But hey, gotta start somewhere I suppose...

2%!!! That's the difference between Solitaire and Minesweeper playable, man!
 
A bit weird place to start, given TPU's own testing shows astounding 2% difference between even PCI-E 2.0 and 4.0 when using 5700XT.

But hey, gotta start somewhere I suppose...
Others found it to be 4-5% when going from PCIE 3 and 4, but with AMD 39xx CPU.

PS
On the subject, given how amazing the 4xxx series mobile AMD chips are, NV needed to boost MX line, to stay relevant.
Although, I"m afraid, that relevance is still related only to the, at this point, hilariously overpiced Intel chips.
 
Knowing 2080 Ti barely moved saturation from x8 to x16, I doubt 3090 will fill up the entire x16. My guess is RTX 4000/5000 still won't be bottlenecked in 3.0. PCIE 4.0 for now will be for some really highend SSDs.
 
Pcie 4.0?

Sounds like left over Volta to me.
It's just marketing value to be aboard the hype train when Tiger Lake laptops come out this year
 
Pcie 4.0?

Sounds like left over Volta to me.
Left over Volta? Aside the fact that Volta supports neither any sort of GDDR-memory or PCIe4, there's only one discrete Volta-based GPU and that V100 is huge.
 
It's just marketing value to be aboard the hype train when Tiger Lake laptops come out this year
Or maybe Tiger Lake will cut the lanes in the laptop segment to compensate for PCIe 4.0 power draw. So it will be a 8 or even 4 Lane connection.
 
Or maybe Tiger Lake will cut the lanes in the laptop segment to compensate for PCIe 4.0 power draw. So it will be a 8 or even 4 Lane connection.
Correct it could be x4 4.0, possibly even through some kind of bridge chip that converts it back to x8 3.0
 
Others found it to be 4-5% when going from PCIE 3 and 4, but with AMD 39xx CPU.

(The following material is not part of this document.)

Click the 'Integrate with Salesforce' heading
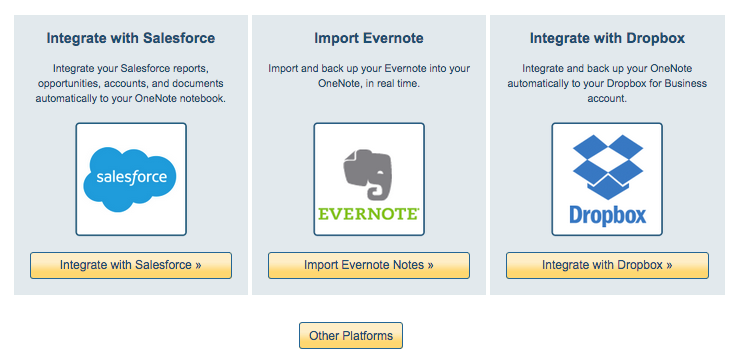740x362 pixels. tap(131, 38)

Yeah, that's what TPU tested with. Care to validate this vague reference to, at the moment, nothing?
 
Correct it could be x4 4.0, possibly even through some kind of bridge chip that converts it back to x8 3.0

My current Lenovo laptop with the MX350 is using just PCI-E 3.0 x4. I believe most other manufacturers will do the same due to limited bandwidth, and another benefit may be power savings. All these low end graphics don't require high bandwidth in the first place.